Many will say that current trends show several countries are taking off, but in my view, this is a premature judgment. Many economists were predicting the rise of Argentina or Brazil as major geopolitical powers considering their current economic growth. However, none of these events came to pass. Some were predicting the Philippines as being the next Japan. I highly doubt anyone is predicting such a thing anymore.
China’s rise was like a rocket. China’s GDP grew from 8–12% YOY (Year Over Year) from the 1990’s to 2008 and it continues growing at a fairly moderate pace even today. Many people wonder, which country is the next China?
Unfortunately, it is quite unlikely to have another country rising as quickly as China does due to a number of reasons. The primary reason being that the well-treaded path of export-based industrialization is quickly becoming obsolete.

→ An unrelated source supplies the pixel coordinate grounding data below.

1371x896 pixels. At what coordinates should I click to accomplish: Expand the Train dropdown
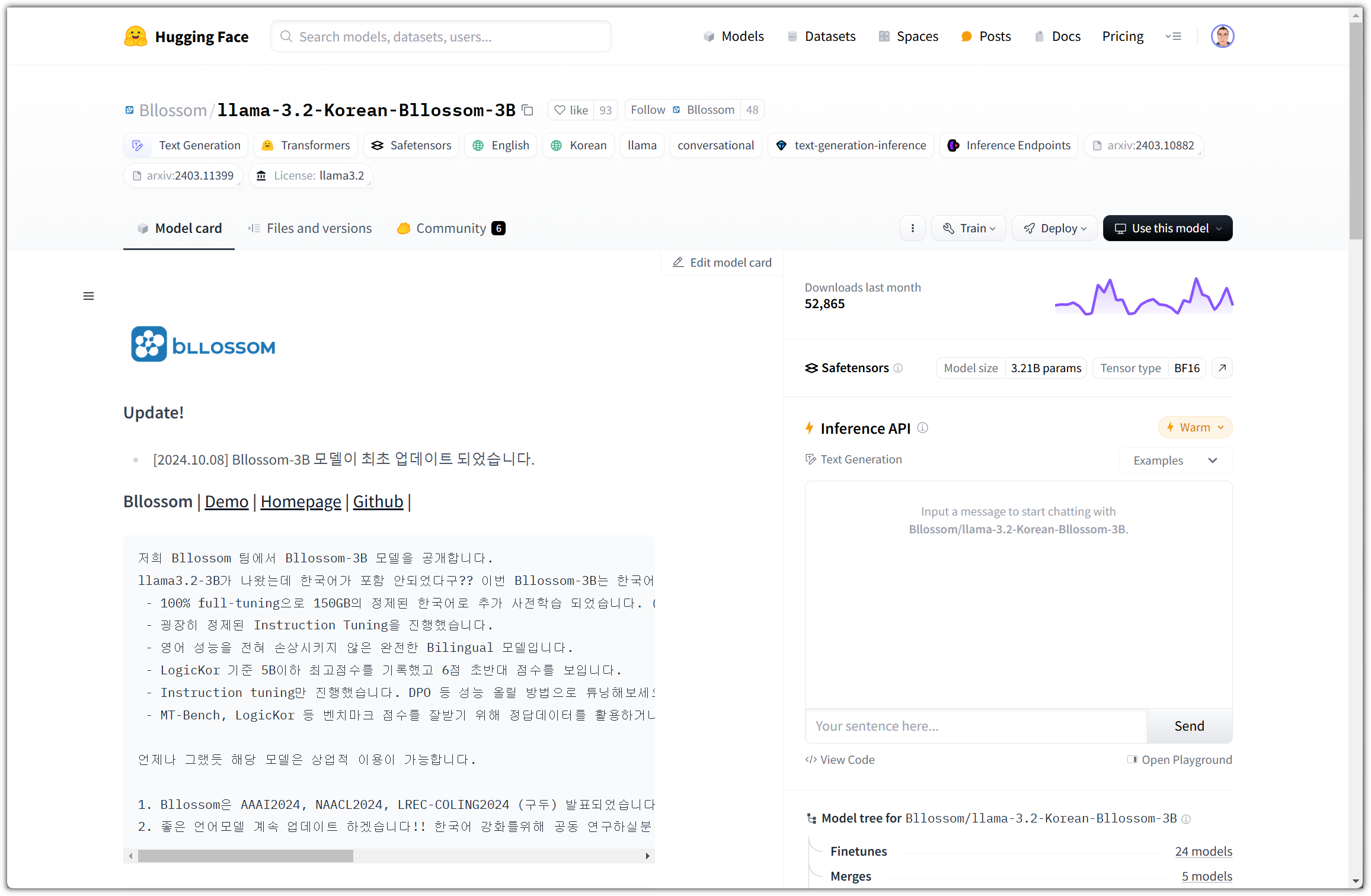(969, 228)
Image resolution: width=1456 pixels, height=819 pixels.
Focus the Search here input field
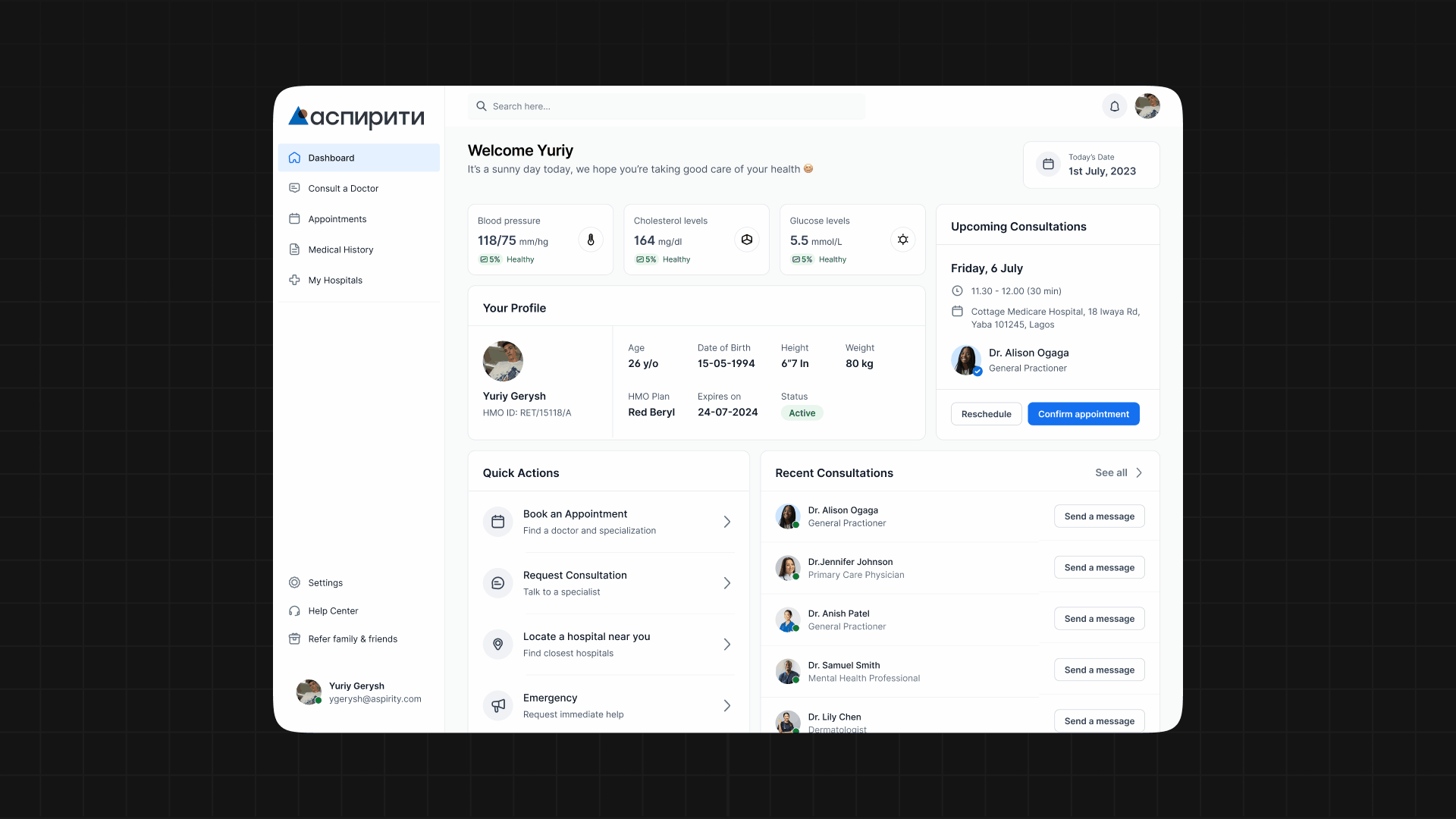click(x=667, y=107)
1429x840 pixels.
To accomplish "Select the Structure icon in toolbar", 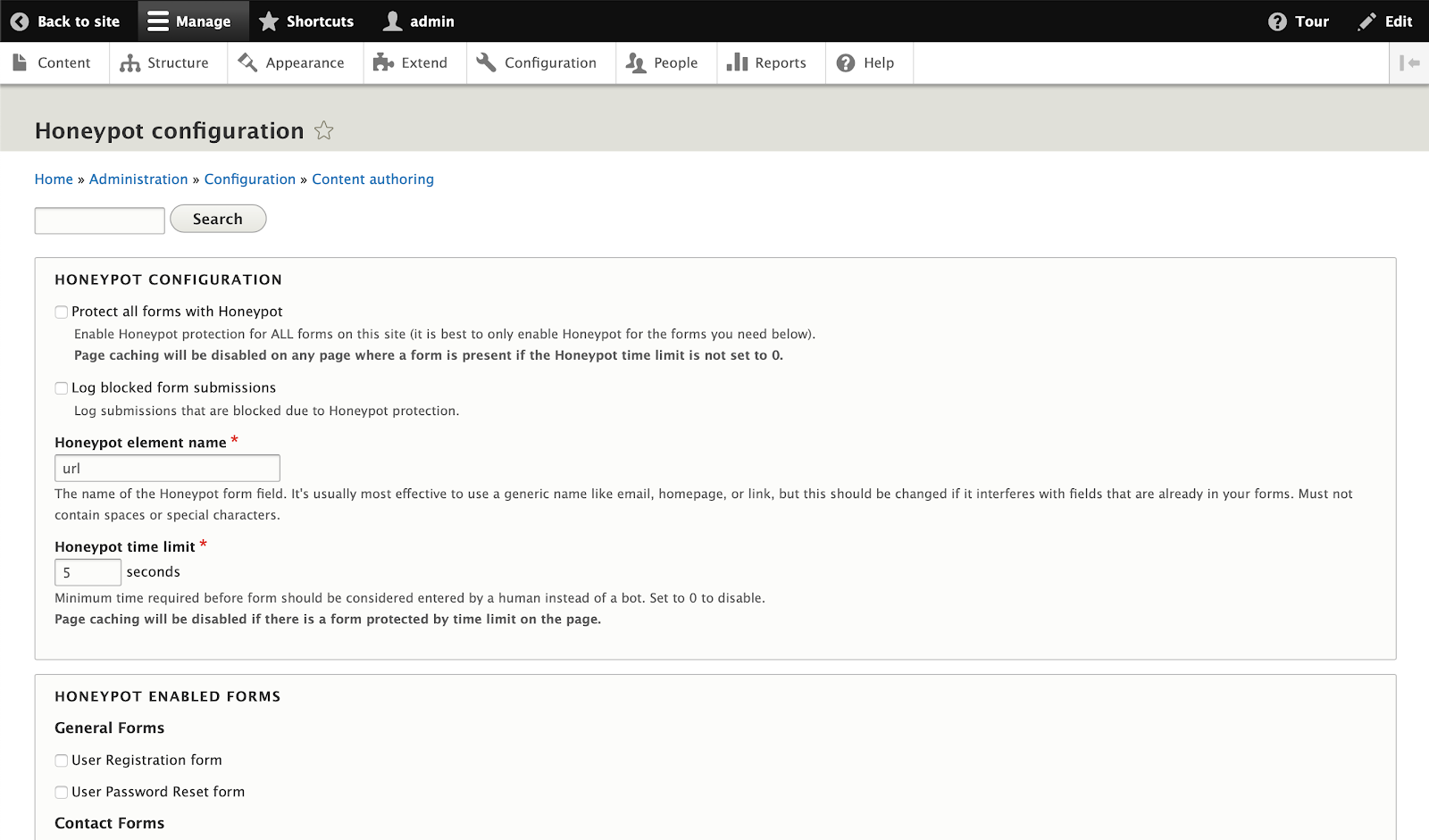I will coord(130,62).
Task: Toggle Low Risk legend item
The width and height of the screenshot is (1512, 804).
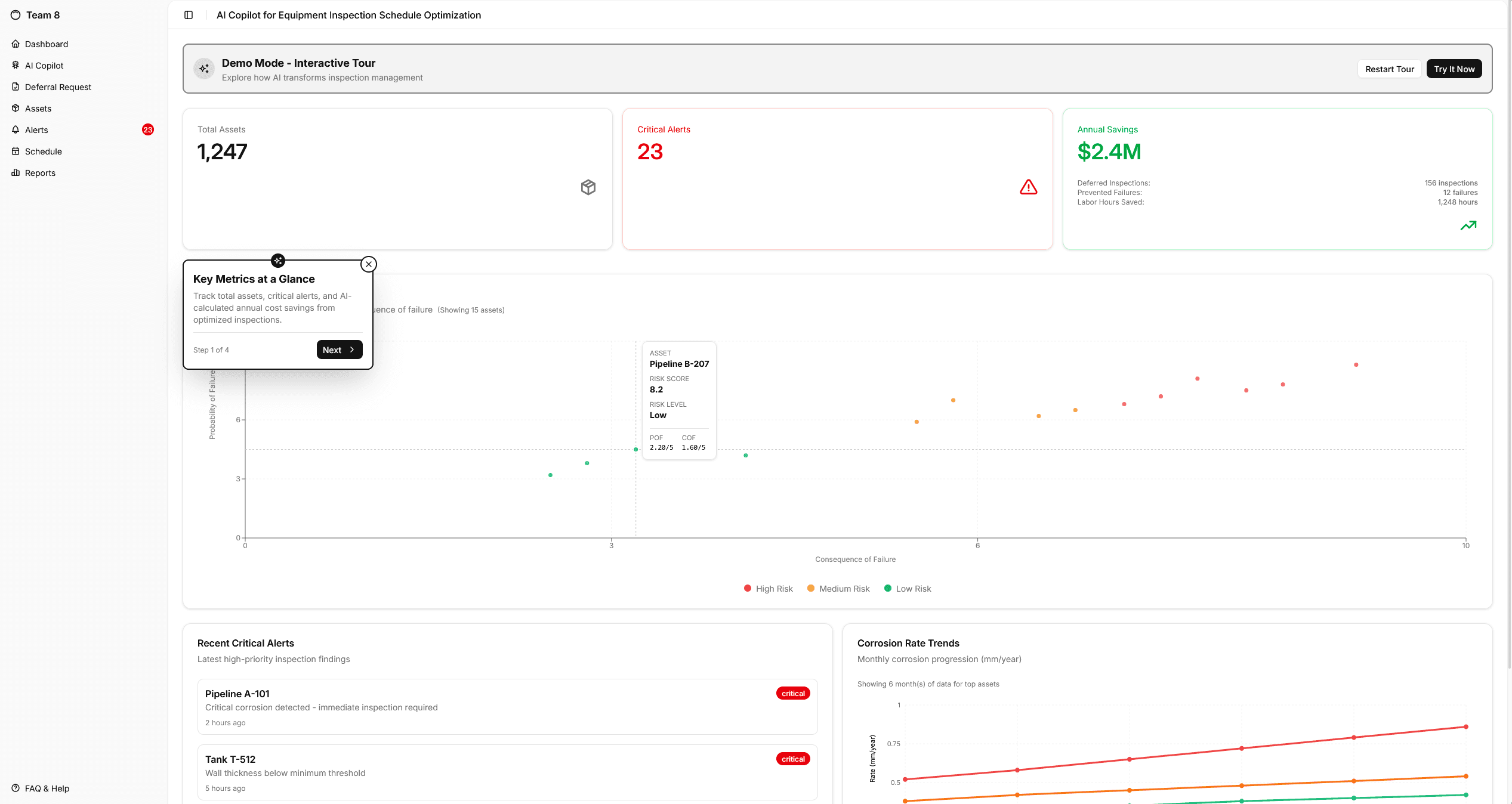Action: 907,589
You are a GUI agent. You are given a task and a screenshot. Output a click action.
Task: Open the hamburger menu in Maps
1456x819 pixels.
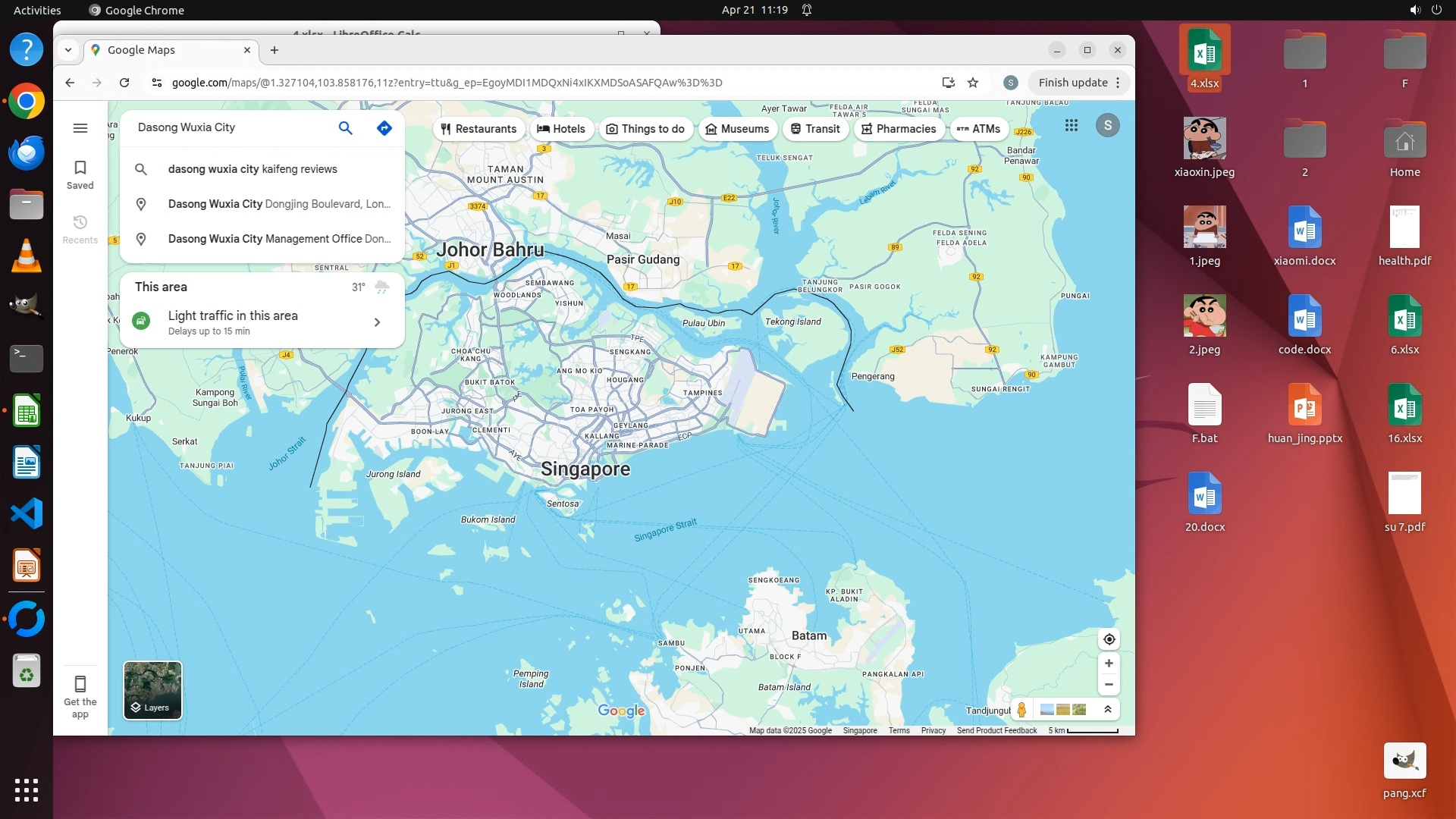[80, 128]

Why is this you might ask? One single word- Automation
Automation is making it increasingly hard for less developed economies to grow through the traditional export-led economic basis, the usual way for a country to develop is for the country to leverage low-wage labor to develop a basis for the rest of the economy, however this method appears to be wearing out as automation spreading throughout the entire globe. One good example would be the IT industry, with programmable bots and software one could remove the need for human workers, and by some estimates, nearly 70% of the human workforce could be eliminated due to automation in certain economies.
“Ongoing reductions of headcount in outsourced businesses (due to automation) will eventually result in a scenario where (only) 30 percent of the workforce will remain relevant” – Research from Gartner Economics
The comparative advantage that poor countries can derive from having low standards/costs of living as well as having favorable currencies for exports is unlikely to continue into the future. The massive increase in industrial robots in manufacturing plants (record-setting highs in the past few years – China’s Robot Revolution May Affect the Global Economy) is making it increasingly hard for companies to justify moving their products to poorer countries. It looks as if the next wave of industrialization will not only be slower but also it will reduce less poverty than it used to do. The phenomenon where countries fail to produce large amounts of surplus using export-led industrialization is being observed across the world from South America to Southeast Asia. These countries simply aren’t rising as fast as they should.
Automation is likely to cause a lot of pain for developing countries, which will lose the surplus. Automation will likely force costly currency manipulation and even lower wages for developing countries to keep up. One can see this quite clearly with the phenomenon of the decreasing number of countries growing at 7% or higher. This trend is likely to continue as export-led industrialization is the only way to deliver a consistent and large-scale growth. The only other comparable methods are tourist attractions like Singapore or natural resource hubs like Saudi Arabia where the majority of growth is derived from oil or minerals. For countries with large populations that need growth, this could spell a big problem for them.
Is all hope lost? Not quite, it’s likely that these countries will remain fast growing at perhaps 4–6%, but the same prestigious rise that China had over the past 20 years is likely to be out of the scope for most developing countries due to automation, AI, and overall less favorable global environment. In the future, it is likely that the favorable global trends that allowed China to become China will have completely disappeared, when? No one knows, one thing is for certain – Automation will radically change how economies work in the world.